[Entries on finding words and elements]

[start]

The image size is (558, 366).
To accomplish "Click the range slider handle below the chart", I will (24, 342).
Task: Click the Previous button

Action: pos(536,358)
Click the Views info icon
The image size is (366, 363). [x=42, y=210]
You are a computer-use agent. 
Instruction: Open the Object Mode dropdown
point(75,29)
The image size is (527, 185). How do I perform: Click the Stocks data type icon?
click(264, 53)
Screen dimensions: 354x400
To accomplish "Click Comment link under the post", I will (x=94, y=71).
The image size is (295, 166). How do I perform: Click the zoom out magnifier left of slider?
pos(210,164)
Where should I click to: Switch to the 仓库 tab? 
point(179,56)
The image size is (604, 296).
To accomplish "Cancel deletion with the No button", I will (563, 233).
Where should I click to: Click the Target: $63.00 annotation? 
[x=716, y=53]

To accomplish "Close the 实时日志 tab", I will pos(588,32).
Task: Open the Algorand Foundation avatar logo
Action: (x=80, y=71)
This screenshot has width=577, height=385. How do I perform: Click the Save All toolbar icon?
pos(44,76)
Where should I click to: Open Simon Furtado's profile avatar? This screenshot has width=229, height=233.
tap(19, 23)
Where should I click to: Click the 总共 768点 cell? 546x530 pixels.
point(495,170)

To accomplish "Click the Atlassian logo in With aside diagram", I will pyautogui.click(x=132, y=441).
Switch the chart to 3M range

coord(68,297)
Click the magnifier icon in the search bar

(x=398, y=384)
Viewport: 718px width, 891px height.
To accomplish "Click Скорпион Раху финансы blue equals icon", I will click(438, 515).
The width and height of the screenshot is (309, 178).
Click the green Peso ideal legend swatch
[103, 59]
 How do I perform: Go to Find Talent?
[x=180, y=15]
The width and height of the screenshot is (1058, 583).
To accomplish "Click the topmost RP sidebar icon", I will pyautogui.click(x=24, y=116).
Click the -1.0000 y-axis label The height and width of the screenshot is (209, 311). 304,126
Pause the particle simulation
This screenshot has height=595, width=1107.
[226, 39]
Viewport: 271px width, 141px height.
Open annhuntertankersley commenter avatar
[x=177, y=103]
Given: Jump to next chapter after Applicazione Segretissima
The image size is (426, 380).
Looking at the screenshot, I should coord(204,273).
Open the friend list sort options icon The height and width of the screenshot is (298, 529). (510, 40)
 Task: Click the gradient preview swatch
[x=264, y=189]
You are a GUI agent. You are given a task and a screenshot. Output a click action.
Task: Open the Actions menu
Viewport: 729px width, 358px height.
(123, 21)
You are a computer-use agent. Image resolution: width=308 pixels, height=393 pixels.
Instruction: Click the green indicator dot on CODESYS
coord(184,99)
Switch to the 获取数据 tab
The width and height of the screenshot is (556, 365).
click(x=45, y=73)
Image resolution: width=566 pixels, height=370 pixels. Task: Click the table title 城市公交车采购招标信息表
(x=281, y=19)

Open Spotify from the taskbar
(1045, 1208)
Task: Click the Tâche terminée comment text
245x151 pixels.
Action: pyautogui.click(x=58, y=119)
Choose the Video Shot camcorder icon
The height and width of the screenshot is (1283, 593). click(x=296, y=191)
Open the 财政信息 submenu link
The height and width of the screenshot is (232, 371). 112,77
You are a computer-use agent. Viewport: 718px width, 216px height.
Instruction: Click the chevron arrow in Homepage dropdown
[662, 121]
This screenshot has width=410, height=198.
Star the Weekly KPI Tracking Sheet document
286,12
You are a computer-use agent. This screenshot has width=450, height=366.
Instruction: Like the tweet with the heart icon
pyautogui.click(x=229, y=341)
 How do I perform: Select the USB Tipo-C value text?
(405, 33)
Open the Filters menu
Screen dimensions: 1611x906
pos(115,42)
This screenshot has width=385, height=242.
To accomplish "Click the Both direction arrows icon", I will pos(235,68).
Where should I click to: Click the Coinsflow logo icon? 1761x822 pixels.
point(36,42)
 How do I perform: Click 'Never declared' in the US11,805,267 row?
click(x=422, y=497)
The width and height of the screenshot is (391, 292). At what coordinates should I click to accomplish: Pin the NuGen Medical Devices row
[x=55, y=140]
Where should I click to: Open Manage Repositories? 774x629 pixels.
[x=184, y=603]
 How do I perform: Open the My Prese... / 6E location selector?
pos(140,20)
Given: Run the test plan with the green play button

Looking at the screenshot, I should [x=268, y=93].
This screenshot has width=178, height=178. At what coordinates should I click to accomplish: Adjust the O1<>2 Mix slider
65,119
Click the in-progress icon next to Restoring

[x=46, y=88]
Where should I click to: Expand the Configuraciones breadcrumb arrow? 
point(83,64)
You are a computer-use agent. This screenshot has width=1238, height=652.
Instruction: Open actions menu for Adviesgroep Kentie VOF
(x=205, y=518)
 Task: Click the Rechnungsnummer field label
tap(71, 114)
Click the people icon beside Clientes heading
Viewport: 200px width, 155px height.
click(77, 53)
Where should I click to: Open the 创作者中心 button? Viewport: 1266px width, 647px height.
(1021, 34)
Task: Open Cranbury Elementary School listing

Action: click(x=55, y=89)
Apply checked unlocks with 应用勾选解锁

[end]

Problem to solve: Could you reproduce the whole listing above, line for line and without changing anything?

The completed task:
The image size is (558, 366).
To accomplish "Click the range slider handle below the chart", I will (24, 342).
Task: Click the Previous button

Action: pos(536,358)
Click the Views info icon
The image size is (366, 363). [x=42, y=210]
You are a computer-use agent. 
Instruction: Open the Object Mode dropdown
point(75,29)
The image size is (527, 185). How do I perform: Click the Stocks data type icon?
click(264, 53)
Screen dimensions: 354x400
To accomplish "Click Comment link under the post", I will (x=94, y=71).
The image size is (295, 166). How do I perform: Click the zoom out magnifier left of slider?
pos(210,164)
Where should I click to: Switch to the 仓库 tab? 
point(179,56)
The image size is (604, 296).
To accomplish "Cancel deletion with the No button", I will (563, 233).
Where should I click to: Click the Target: $63.00 annotation? 
[x=716, y=53]

To accomplish "Close the 实时日志 tab", I will pos(588,32).
Task: Open the Algorand Foundation avatar logo
Action: (x=80, y=71)
This screenshot has width=577, height=385. How do I perform: Click the Save All toolbar icon?
pos(44,76)
Where should I click to: Open Simon Furtado's profile avatar? This screenshot has width=229, height=233.
tap(19, 23)
Where should I click to: Click the 总共 768点 cell? 546x530 pixels.
point(495,170)

To accomplish "Click the Atlassian logo in With aside diagram", I will pyautogui.click(x=132, y=441).
Switch the chart to 3M range

coord(68,297)
Click the magnifier icon in the search bar

(x=398, y=384)
Viewport: 718px width, 891px height.
To accomplish "Click Скорпион Раху финансы blue equals icon", I will click(438, 515).
The width and height of the screenshot is (309, 178).
Click the green Peso ideal legend swatch
[103, 59]
 How do I perform: Go to Find Talent?
[x=180, y=15]
The width and height of the screenshot is (1058, 583).
To accomplish "Click the topmost RP sidebar icon", I will pyautogui.click(x=24, y=116).
Click the -1.0000 y-axis label The height and width of the screenshot is (209, 311). 304,126
Pause the particle simulation
This screenshot has height=595, width=1107.
[226, 39]
Viewport: 271px width, 141px height.
Open annhuntertankersley commenter avatar
[x=177, y=103]
Given: Jump to next chapter after Applicazione Segretissima
The image size is (426, 380).
Looking at the screenshot, I should coord(204,273).
Open the friend list sort options icon The height and width of the screenshot is (298, 529). (510, 40)
 Task: Click the gradient preview swatch
[x=264, y=189]
You are a GUI agent. You are given a task and a screenshot. Output a click action.
Task: Open the Actions menu
Viewport: 729px width, 358px height.
(123, 21)
You are a computer-use agent. Image resolution: width=308 pixels, height=393 pixels.
Instruction: Click the green indicator dot on CODESYS
coord(184,99)
Switch to the 获取数据 tab
The width and height of the screenshot is (556, 365).
click(x=45, y=73)
Image resolution: width=566 pixels, height=370 pixels. Task: Click the table title 城市公交车采购招标信息表
(x=281, y=19)

Open Spotify from the taskbar
(1045, 1208)
Task: Click the Tâche terminée comment text
245x151 pixels.
Action: pyautogui.click(x=58, y=119)
Choose the Video Shot camcorder icon
The height and width of the screenshot is (1283, 593). click(x=296, y=191)
Open the 财政信息 submenu link
The height and width of the screenshot is (232, 371). 112,77
You are a computer-use agent. Viewport: 718px width, 216px height.
Instruction: Click the chevron arrow in Homepage dropdown
[662, 121]
This screenshot has width=410, height=198.
Star the Weekly KPI Tracking Sheet document
286,12
You are a computer-use agent. This screenshot has width=450, height=366.
Instruction: Like the tweet with the heart icon
pyautogui.click(x=229, y=341)
 How do I perform: Select the USB Tipo-C value text?
(405, 33)
Open the Filters menu
Screen dimensions: 1611x906
pos(115,42)
This screenshot has width=385, height=242.
To accomplish "Click the Both direction arrows icon", I will pos(235,68).
Where should I click to: Click the Coinsflow logo icon? 1761x822 pixels.
point(36,42)
 How do I perform: Click 'Never declared' in the US11,805,267 row?
click(x=422, y=497)
The width and height of the screenshot is (391, 292). At what coordinates should I click to accomplish: Pin the NuGen Medical Devices row
[x=55, y=140]
Where should I click to: Open Manage Repositories? 774x629 pixels.
[x=184, y=603]
 How do I perform: Open the My Prese... / 6E location selector?
pos(140,20)
Given: Run the test plan with the green play button

Looking at the screenshot, I should [x=268, y=93].
This screenshot has width=178, height=178. At what coordinates should I click to accomplish: Adjust the O1<>2 Mix slider
65,119
Click the in-progress icon next to Restoring

[x=46, y=88]
Where should I click to: Expand the Configuraciones breadcrumb arrow? 
point(83,64)
You are a computer-use agent. This screenshot has width=1238, height=652.
Instruction: Open actions menu for Adviesgroep Kentie VOF
(x=205, y=518)
 Task: Click the Rechnungsnummer field label
tap(71, 114)
Click the people icon beside Clientes heading
Viewport: 200px width, 155px height.
click(77, 53)
Where should I click to: Open the 创作者中心 button? Viewport: 1266px width, 647px height.
(1021, 34)
Task: Open Cranbury Elementary School listing

Action: click(x=55, y=89)
Apply checked unlocks with 应用勾选解锁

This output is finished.